Nel 1984 Mandelbrot, ripensando alle sue prime esperienze con la geometria frattale, ha scritto: "Perché spesso la geometria viene descritta come fredda e arida? un motivo è la sua incapacità di descrivere la forma di una nuvola, di una montagna, di una costa o di un albero. Le nuvole non sono sfere, le montagne non sono coni, le coste non sono circoli e gli argini non sono regolari, nemmeno la luce viaggia secondo una linea retta... La natura non rivela semplicemente un grado più alto ma un livello del tutto diverso di complessità".
La geometria dei frattali vuole presentarsi come la geometria più adatta per studiare la complessità della natura; nel realizzare un libro come "La bellezza dei frattali", Peitgen e Richter hanno voluto non solo presentare la teoria matematica che ne è alla base ma hanno, si può dire, utilizzato delle "idee matematiche" come illustrazione se non addirittura come pretesto della loro attività creatrice. Nell'introduzione del libro si richiama esplicitamente la possibilità di una ricongiunzione tra il linguaggio scientifico e quello artistico. È il matematico stesso a proporsi come artista, senza mediazioni.
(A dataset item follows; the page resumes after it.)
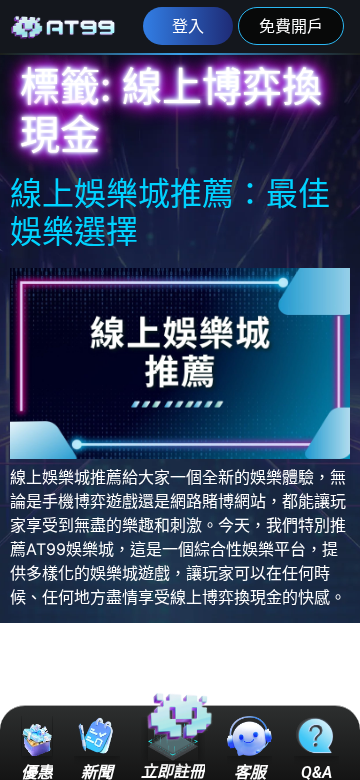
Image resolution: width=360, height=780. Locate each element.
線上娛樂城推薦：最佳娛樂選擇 (170, 212)
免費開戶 (291, 26)
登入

Tanto evidente è questa ambizione che uno dei saggi del volume è firmato da un artista e studioso di computer art, Frankel, che tra l'altro scrive: "I critici d'arte nei secoli a venire considereranno, mi auguro, la nostra epoca e arriveranno a conclusioni piuttosto diverse da quelle degli esperti contemporanei. Molto probabilmente i pittori e gli scultori oggi stimati saranno quasi stati dimenticati, e invece la comparsa dei media elettronici sarà salutata come la svolta più significativa nella storia dell'arte. Quelle prime tappe e quegli incompleti tentativi nel raggiungere l'antico traguardo, soprattutto l'espressione e la rappresentazione pittorica del nostro mondo, ma con nuovi mezzi, riceveranno finalmente il dovuto riconoscimento. L'arte di ogni epoca ha usato i mezzi del suo tempo per dare forma all'innovazione artistica, innovazione che non è mai avvenuta per ragioni veramente tecniche o pratiche... Perché non dovrebbe il computer, quale mezzo universale di informazione e di comunicazione, che ha invaso anche le nostre case, venire usato come mezzo e strumento di Arte"?
Non so se nel prossimo futuro l'annosa questione della possibilità di un linguaggio comune tra l'arte e la scienza passerà attraverso l'utilizzazione della 'computer graphics'. È molto probabilmente un problema mal posto dati gli scopi diversi degli scienziati e degli artisti. Non vi è dubbio comunque che gli scienziati, i matematici in particolare, hanno enormemente allargato il mondo delle immagini scientifiche a disposizione: in pochi anni si è creato un nuovo "immaginario scientifico".
Io ritengo che, come nel Rinascimento, dovranno essere ancora una volta gli artisti, e perché no i critici e gli storici dell'arte, a pagare il loro debito alla matematica analizzando questo nuovo fenomeno e cercando di afferrare qualcosa dei problemi scientifici e matematici che ne sono alla base. Altrimenti chi impedirà ai matematici di essere gli artisti del futuro?